Dataset entries -
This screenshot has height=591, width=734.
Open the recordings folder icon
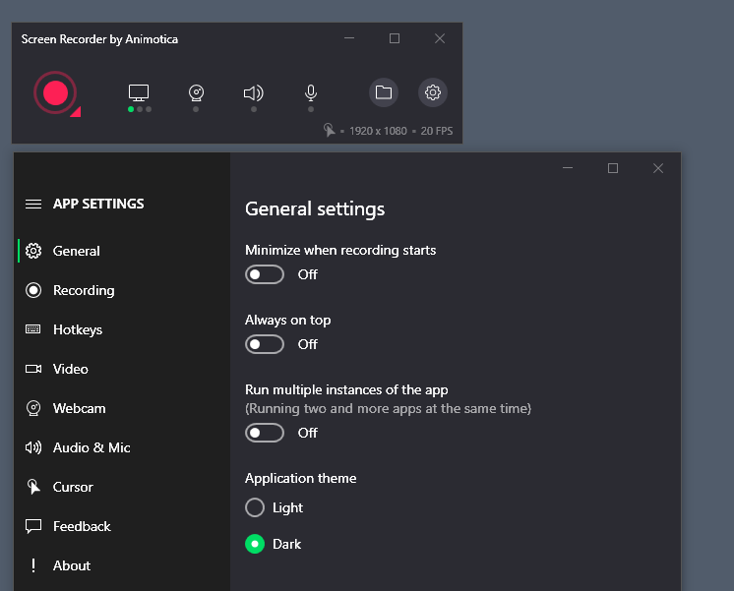pos(384,93)
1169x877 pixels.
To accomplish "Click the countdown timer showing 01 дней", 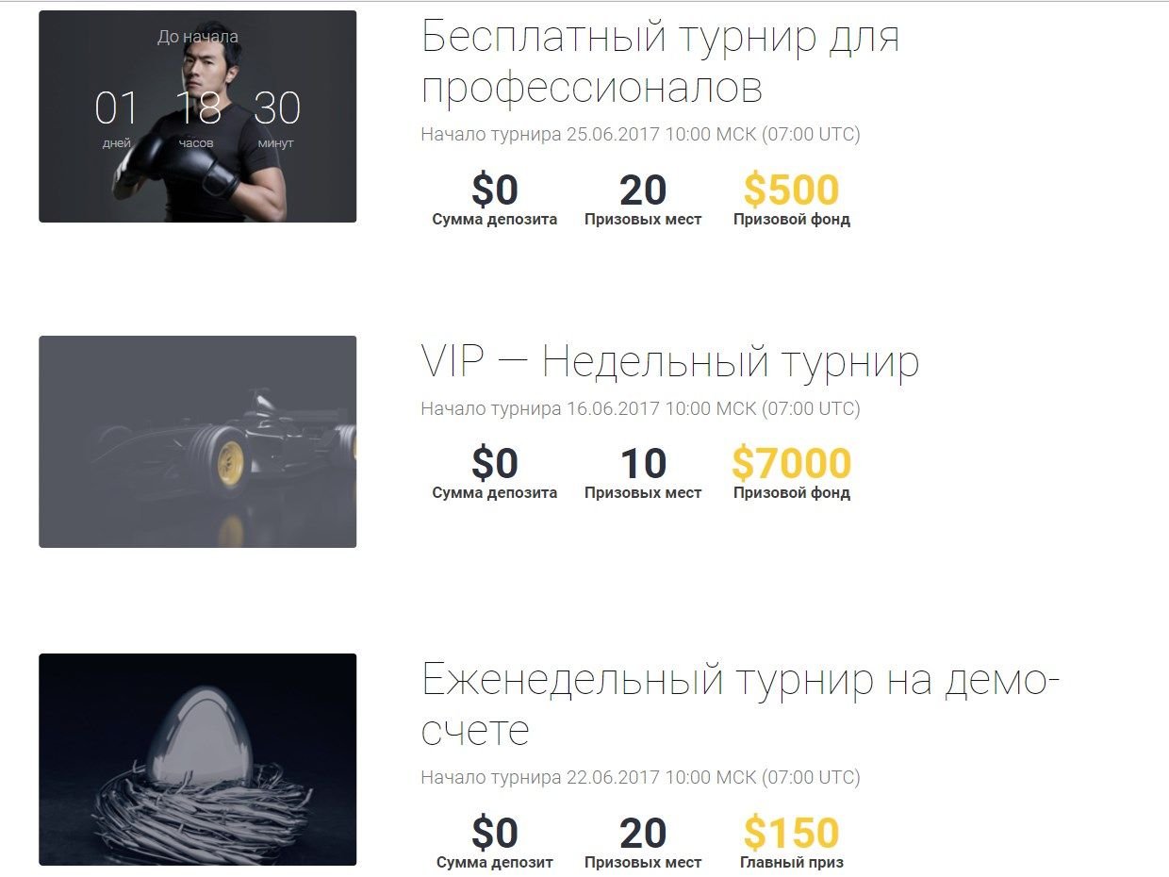I will [x=117, y=118].
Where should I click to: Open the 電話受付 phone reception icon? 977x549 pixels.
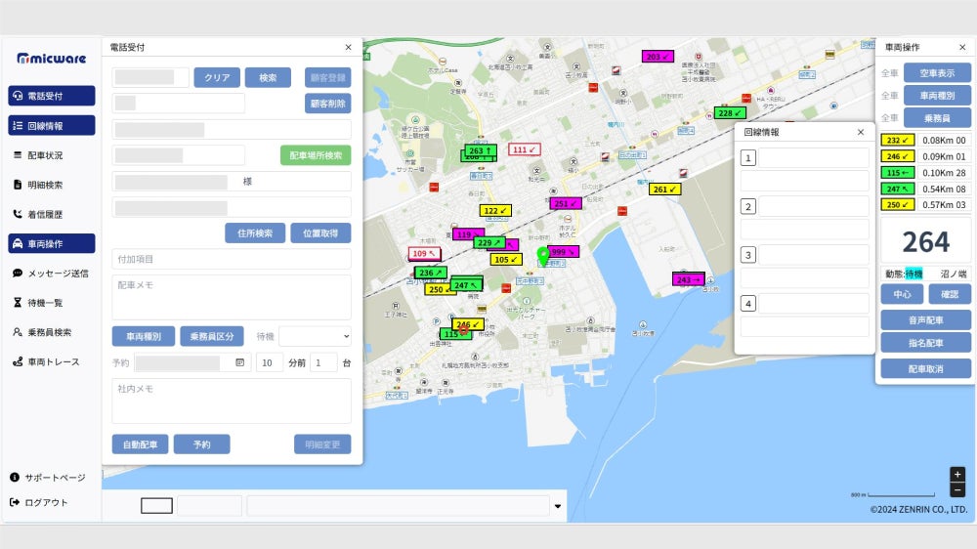(x=18, y=96)
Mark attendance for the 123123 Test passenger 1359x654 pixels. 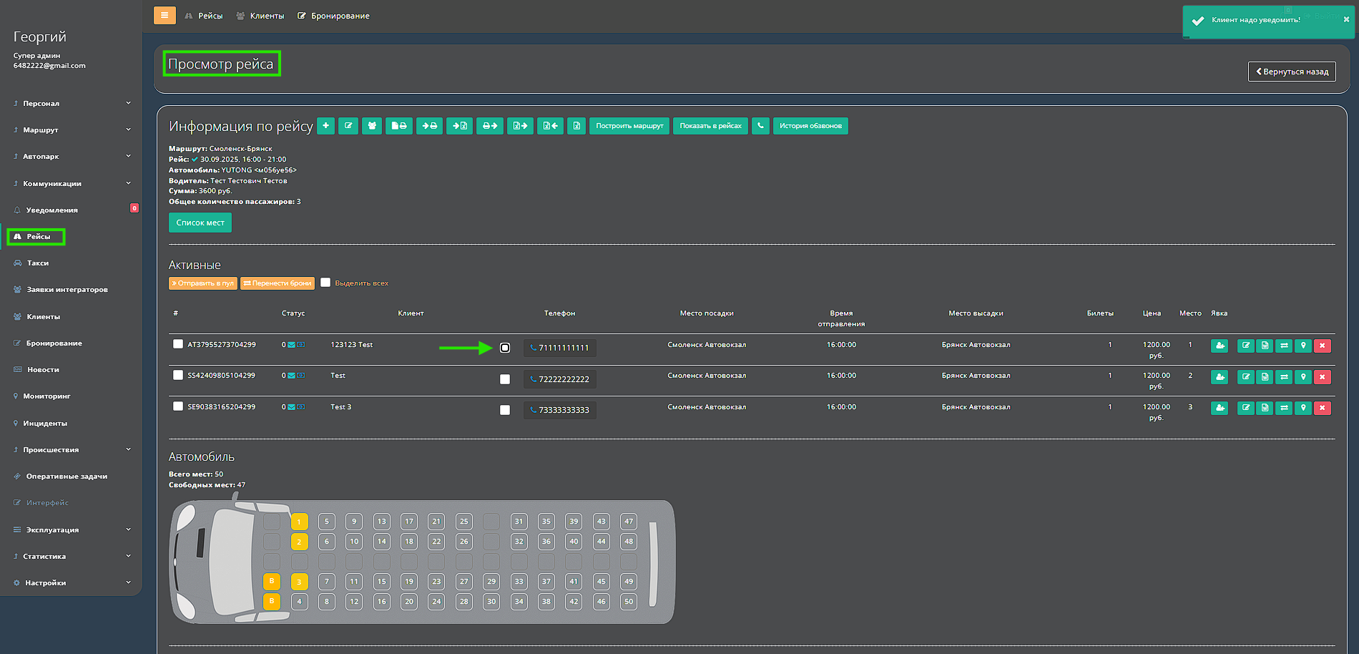[1220, 346]
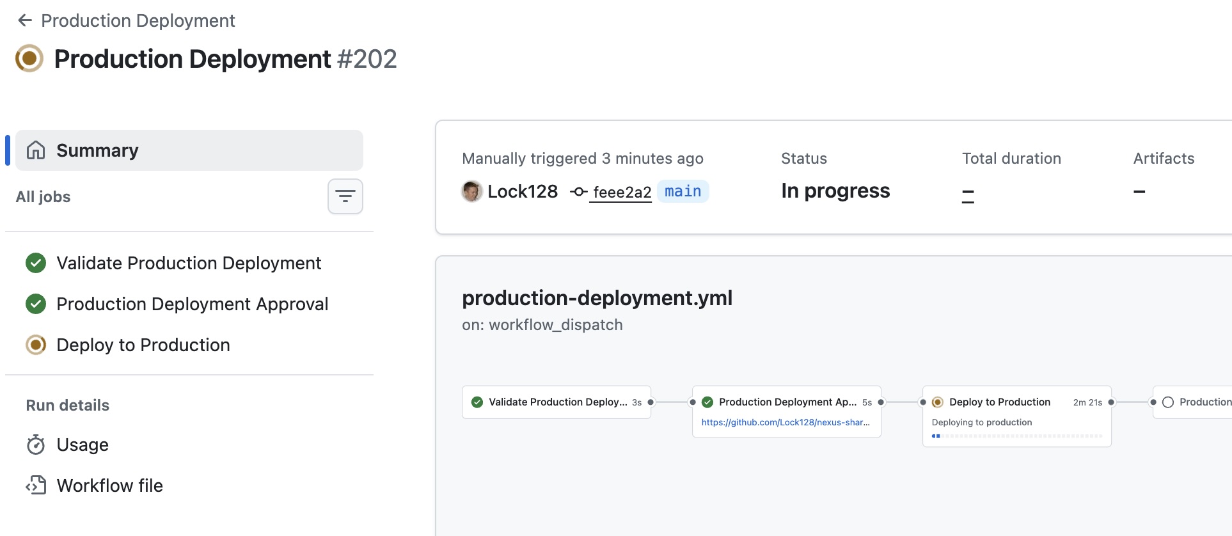The image size is (1232, 536).
Task: Click the in-progress status icon beside the title
Action: [29, 59]
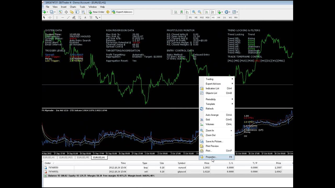
Task: Click the zoom in magnifier toolbar icon
Action: (x=194, y=12)

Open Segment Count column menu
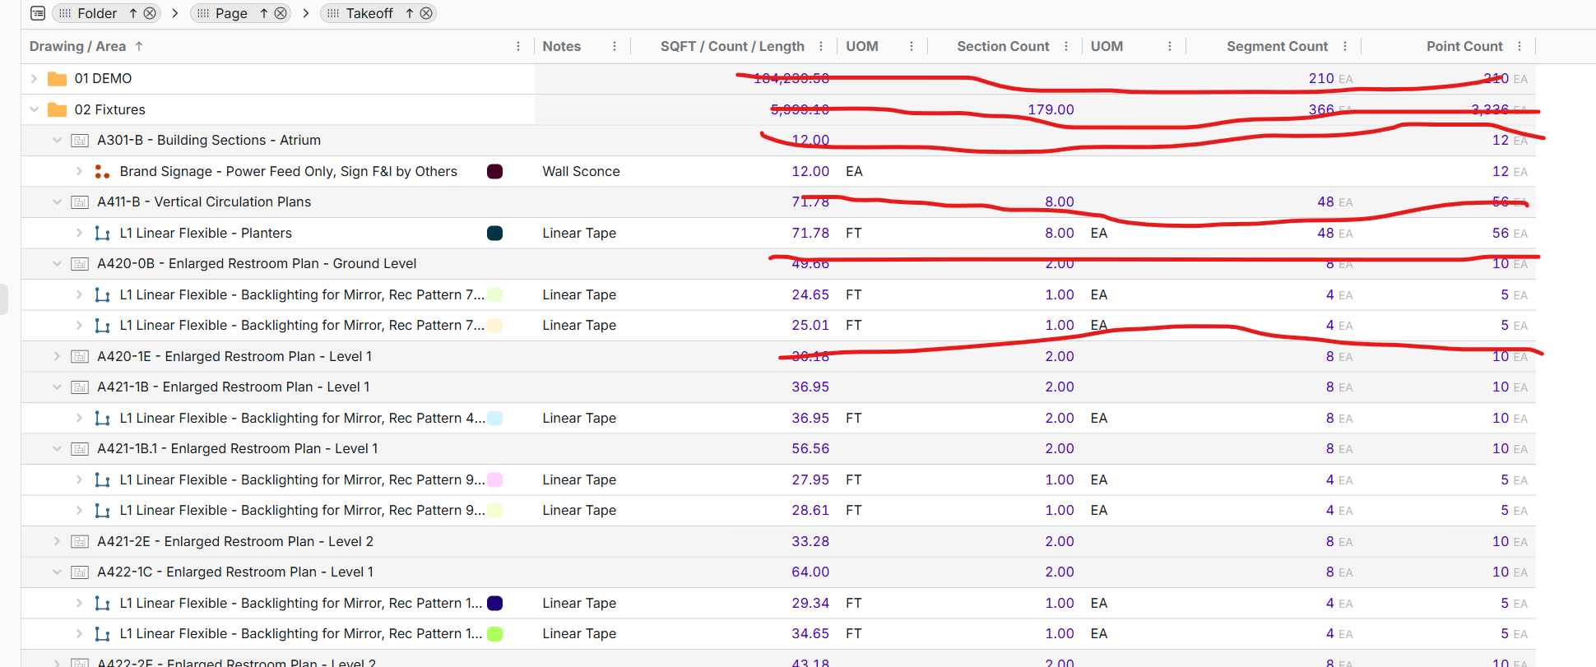(x=1345, y=47)
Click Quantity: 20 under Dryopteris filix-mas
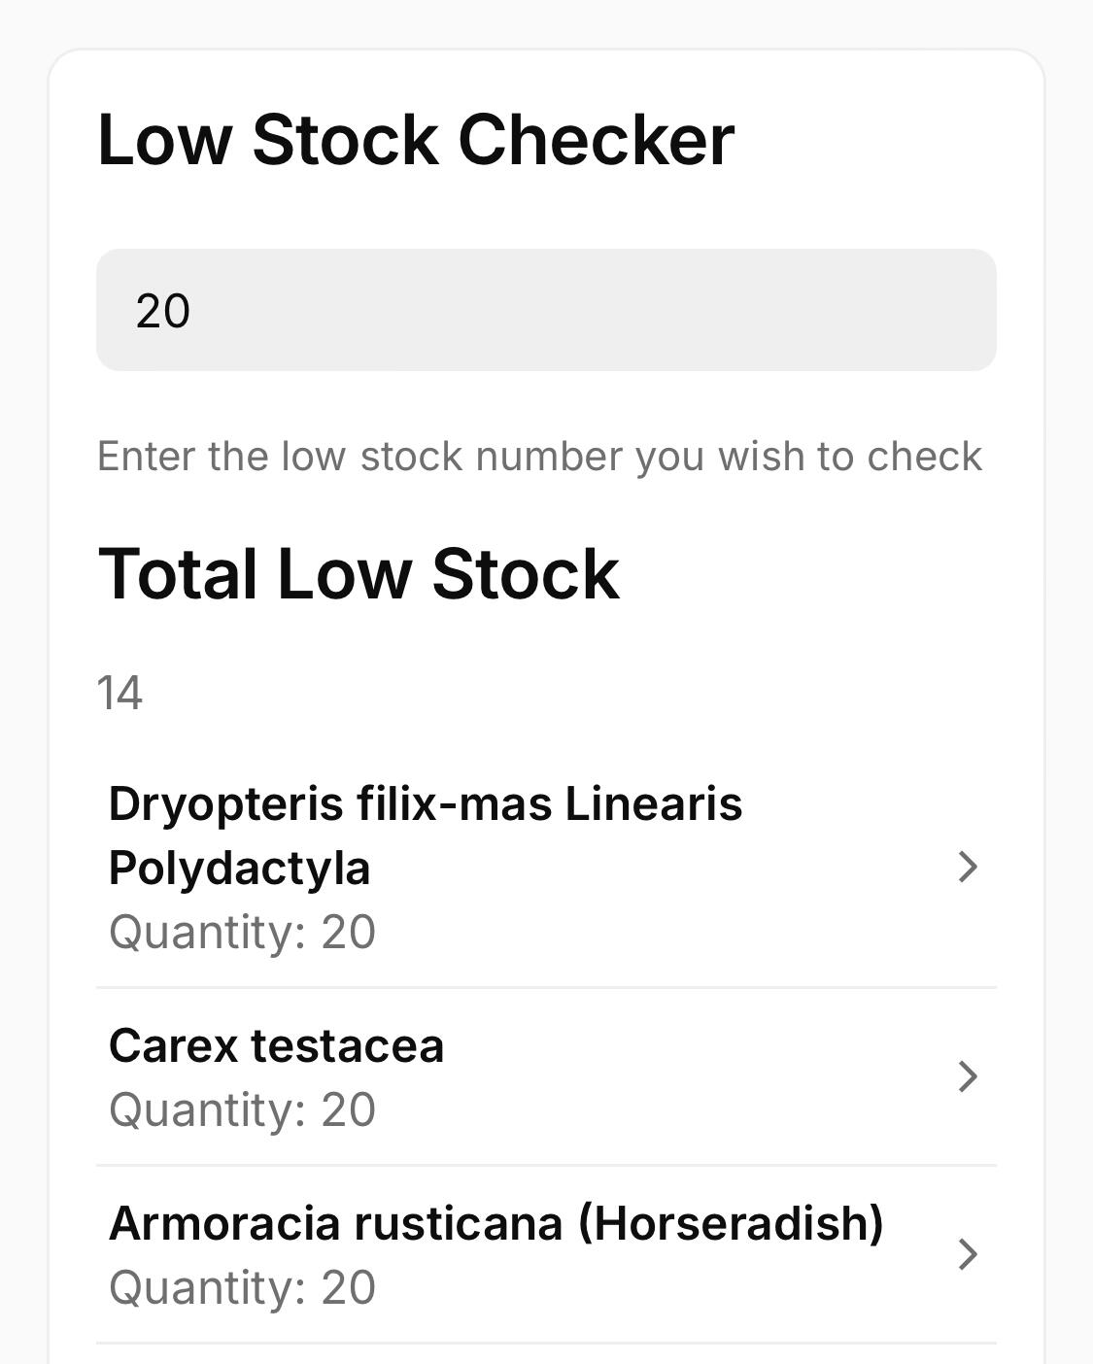This screenshot has width=1093, height=1364. click(242, 933)
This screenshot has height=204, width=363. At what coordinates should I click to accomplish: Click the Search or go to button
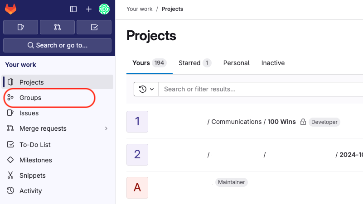click(57, 45)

Work request - Word for word, retype the lines from the one that contains "Open Segment Count column menu" through the final line of the data, both ends included, excluding pictures.

Written response -
Open Segment Count column menu
(x=1345, y=47)
Click Quantity: 20 under Dryopteris filix-mas
This screenshot has width=1093, height=1364. click(242, 933)
This screenshot has height=204, width=363. At what coordinates should I click to accomplish: Click the Search or go to button
click(57, 45)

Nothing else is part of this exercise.